Child advocates say that 90 percent of abducted children receive no mental health counseling, and few law enforcement agencies have special procedures for handling family abduction cases.
“It’s important to have mental health professionals there to help children pack and say goodbye to an abducting parent,” Hart-Haviv said. “Right now these cases are handled like a door-to-door delivery, like stolen property.”
Life on the run
Hart-Haviv, 38, speaks from experience.
Known then as Missy Sokolsky, Hart-Haviv spent the first seven years of her life in a nurturing home in New York City. Her world turned upside-down in the mid-’70s when her parents separated. Amid allegations of harassment, Hart-Haviv was taken by her mother to Florida, seized by her father, then abducted again by her mother.
After the final flight, a secretive dash to San Diego in 1979, the mother and daughter assumed new identities. Missy Sokolsky became Melissa Hart. She lived with her mother in a women’s shelter and later shared a rented room in a stranger’s house. The two survived on donated food and second-hand clothing.
“I had certain secrets that I had to keep in order to protect my mom, and other secrets that I chose to keep because I knew my mom and my new peers would never understand,” she writes on the Take Root Web site.
Hart-Haviv ran away when she was 16. She eventually reunited with her father, but never had a chance to fully reconnect before he died.
‘Dead, dangerous or disinterested’
While some parents flee with children to escape abuse, most do not have their child’s best interests in mind, said Ernie Allen, president of the National Center for Missing and Exploited Children.
“There are legitimate circumstances for taking a child, but 80 percent of cases involve children taken out of anger or vengeance against a spouse, not love for a child,” he said.
The trauma of family abduction is often compounded by lies, Hart-Haviv said: “A child might be told the left-behind parent is dead, dangerous or doesn’t love them anymore.”
And the deeper the deceit, the harder it can be for a child to recover when found, she said.
‘The story changed’
For Richard Paris, childhood was a traumatic blur. Born in Buenos Aries and diagnosed with polio when he was 3, Paris spent his early years shuttling back and forth between South America and treatment centers in the U.S. During one trip in 1957, Paris’ mother abruptly canceled a return to Argentina, telling 6-year-old Paris that his father and grandparents had been killed in a car accident.
The story was a lie.
Unbeknownst to Paris or his father, Paris’ mother was having an affair with her husband’s best friend, an Argentine priest. The man persuaded Paris’ father to send him to the U.S. in search of the wife and son. Paris’ father was left penniless when his estranged wife and her lover cleaned out his bank account.
Paris figures he and his mother moved 15 times over the next 11 years.
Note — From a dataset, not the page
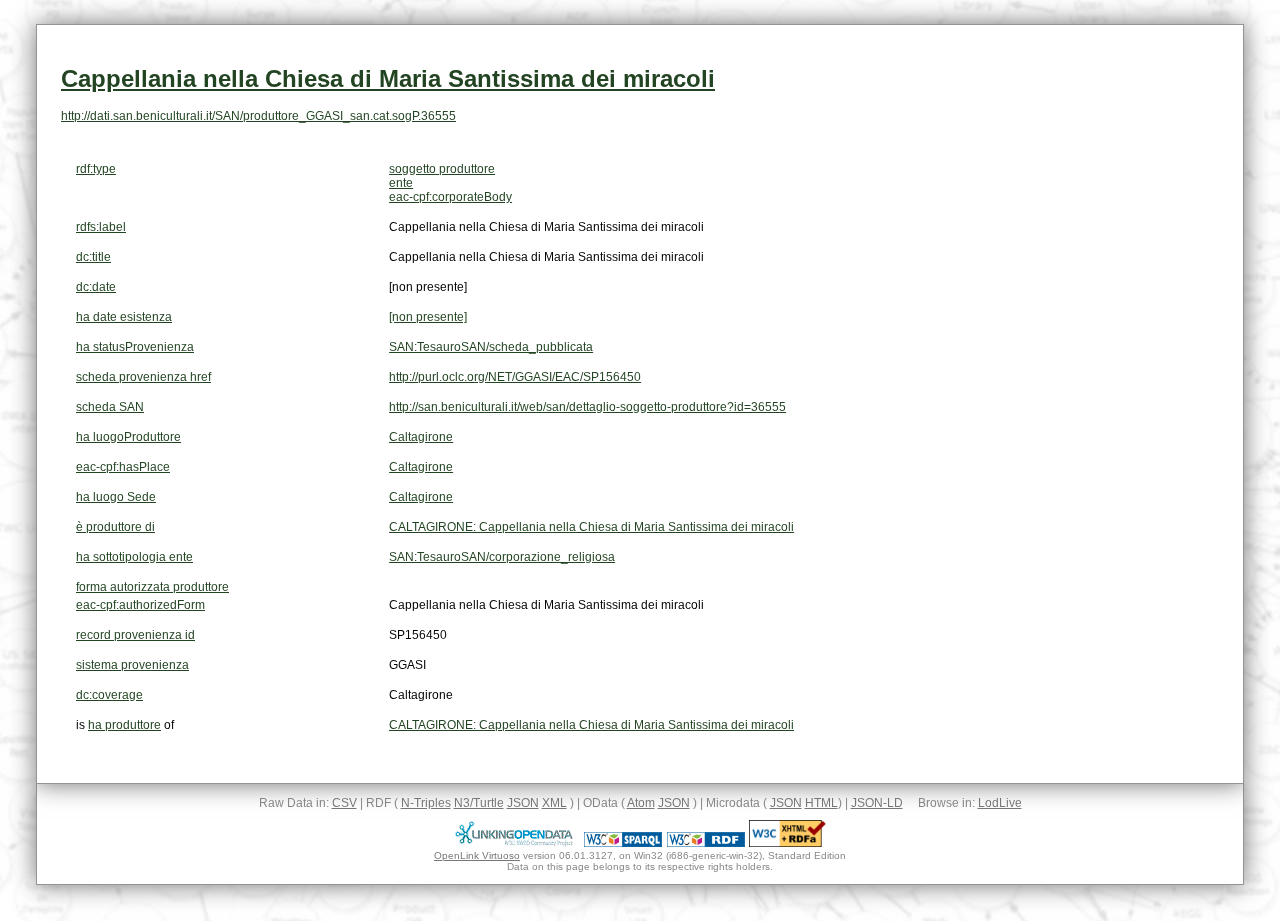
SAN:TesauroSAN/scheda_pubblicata (491, 347)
With each new home — Los Angeles, San Antonio, Mississippi, New Jersey, North Carolina and Brooklyn, among them — came a new name and back story.
“Sometime between 7 and 10, the story changed,” Paris said. “It was no longer that my father had been killed, but that they were alive and that he was hunting for her.”
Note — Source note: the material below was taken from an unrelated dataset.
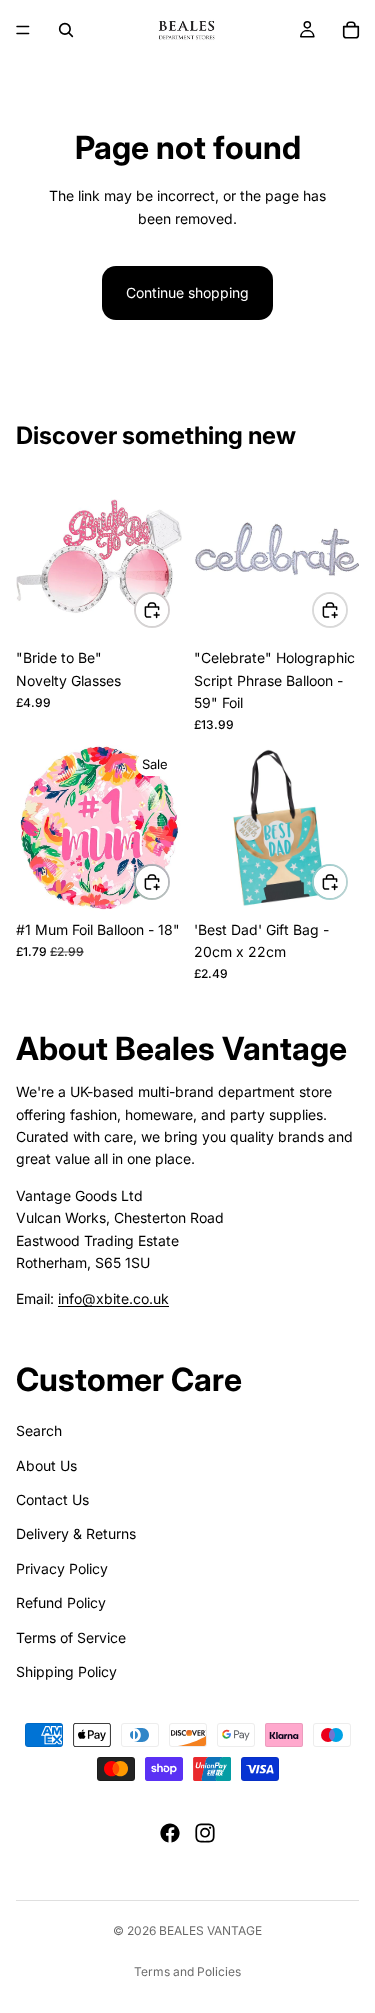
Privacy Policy (62, 1568)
Paris reunited with the man he once thought dead after graduating from high school in 1967. “We have a good relationship, but he had been hurt so deeply,” Paris said.
Paris and his mother rarely talk anymore.
“Mom’s actions caused generations of loss,” said Paris, a hospital administrator in Buffalo, N.Y. “I tried for years to try to get her to understand the depths and magnitude of what she did to me and to others — she never did. She said, ‘I did it for you.’”
‘I’m one of the lucky ones’
That he’s been able to have a successful career, resurrect a relationship with his father and raise a family despite his tumultuous childhood is a source of great pride for Paris.
“I’m one of the lucky ones,” he said.
Through encounters with other Take Root members, Paris said he learned that the awkwardness, shame and detachment he felt growing up are common among victims of family abduction.
“We’ve been through this unique, bizarre, isolating experience,” he said. “No one else has walked in our shoes.”